For any compound used in the pharmaceutical compounds according to the present invention, the therapeutically effective dose can be estimated initially from cell culture assays. For example, a dose can be formulated in animal models to achieve a circulating plasma concentration range that includes the IC50 as determined in cell culture (i.e., the concentration of the test compound which achieves a half-maximal improvement in receptor signaling when chronic effects are considered). Such information can be used to more accurately determine useful doses in humans. Levels in plasma may be measured, for example, by HPLC.

The exact formulation, route of administration and dosage for pharmaceutical compositions according to the present invention can be chosen by the individual physician in view of the patient's condition. (See e.g. Fingl et al., in The Pharmacological Basis of Therapeutics, 1975, Ch. 1 p. 1). It should be noted that the attending physician would know how to and when to terminate, interrupt, or adjust administration due to toxicity, or to organ dysfunctions. Conversely, the attending physician would also know to adjust treatment to higher levels if the clinical response were not adequate (precluding toxicity). The magnitude of an administered dose in the management of the disorder of interest will vary with the severity of the condition to be treated and to the route of administration. The severity of the condition may, for example, be evaluated, in part, by standard prognostic evaluation methods. Further, the dose and perhaps the dose frequency, will also vary according to the age, body weight, and response of the individual patient. A program comparable to that discussed above may be used in veterinary medicine.

Depending on the specific conditions being treated, such pharmaceutical compositions may be formulated and administered systemically or locally. Typically, administration is systemic. Techniques for formulation and administration may be found in Remington's Pharmaceutical Sciences, 18th ed., Mack Publishing Co., Easton, Pa. (1990). Suitable routes may include oral, rectal, transdermal, vaginal, transmucosal, or intestinal administration; parenteral delivery, including intramuscular, subcutaneous, intramedullary injections, as well as intrathecal, direct intraventricular, intravenous, intraperitoneal, intranasal, or intraocular injections, just to name a few. Typically, oral administration is preferred.
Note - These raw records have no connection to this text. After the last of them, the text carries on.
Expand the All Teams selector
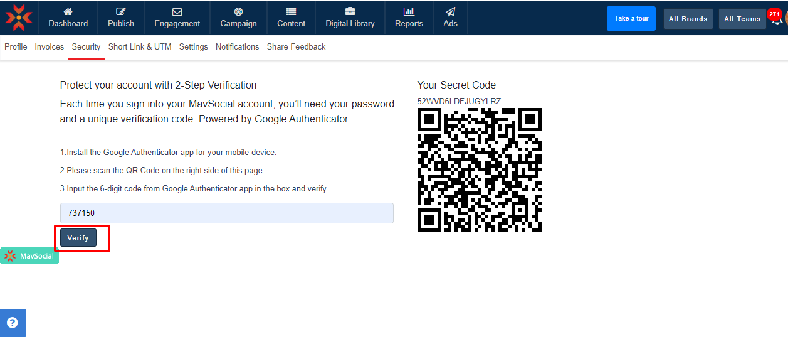The image size is (788, 344). 742,19
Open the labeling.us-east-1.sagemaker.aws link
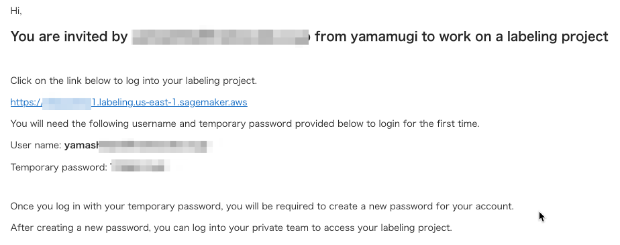This screenshot has height=245, width=620. (x=129, y=102)
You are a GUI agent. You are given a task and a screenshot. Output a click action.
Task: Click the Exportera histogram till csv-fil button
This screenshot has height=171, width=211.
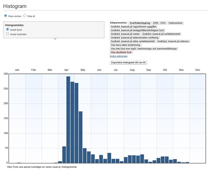pyautogui.click(x=128, y=62)
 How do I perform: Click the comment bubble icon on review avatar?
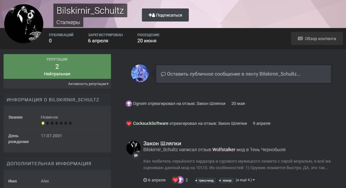(x=136, y=155)
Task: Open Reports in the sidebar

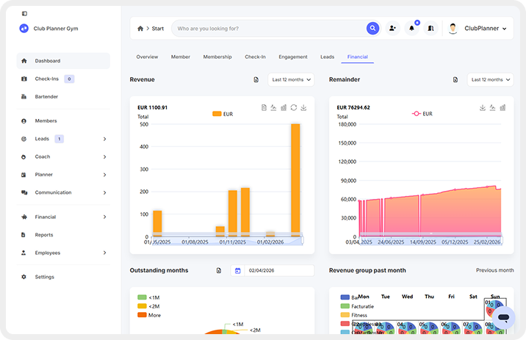Action: click(44, 235)
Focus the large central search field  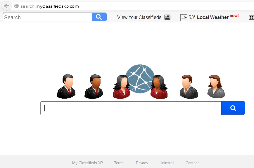131,108
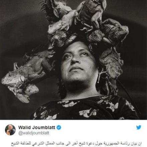Click the Arabic tweet text line
Image resolution: width=147 pixels, height=147 pixels.
(x=77, y=143)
For injection, the pharmaceutical compositions of the invention may be formulated in aqueous solutions. For such transmucosal administration, penetrants appropriate to the barrier to be permeated are used in the formulation. Such penetrants are generally known in the art.

Use of pharmaceutically acceptable carriers is within the scope of the invention. For example, for oral administration, carriers are well known in the art. Such carriers enable the compounds of the invention to be formulated as tablets, pills, capsules, liquids, gels, syrups, slurries, suspensions and the like, for oral ingestion by a patient to be treated.

In addition to the active ingredients, such as the compound with Akt1 kinase inhibition activity, these pharmaceutical compositions may contain suitable pharmaceutically acceptable carriers comprising excipients and auxiliaries which facilitate processing of the active compounds into preparations which can be used pharmaceutically.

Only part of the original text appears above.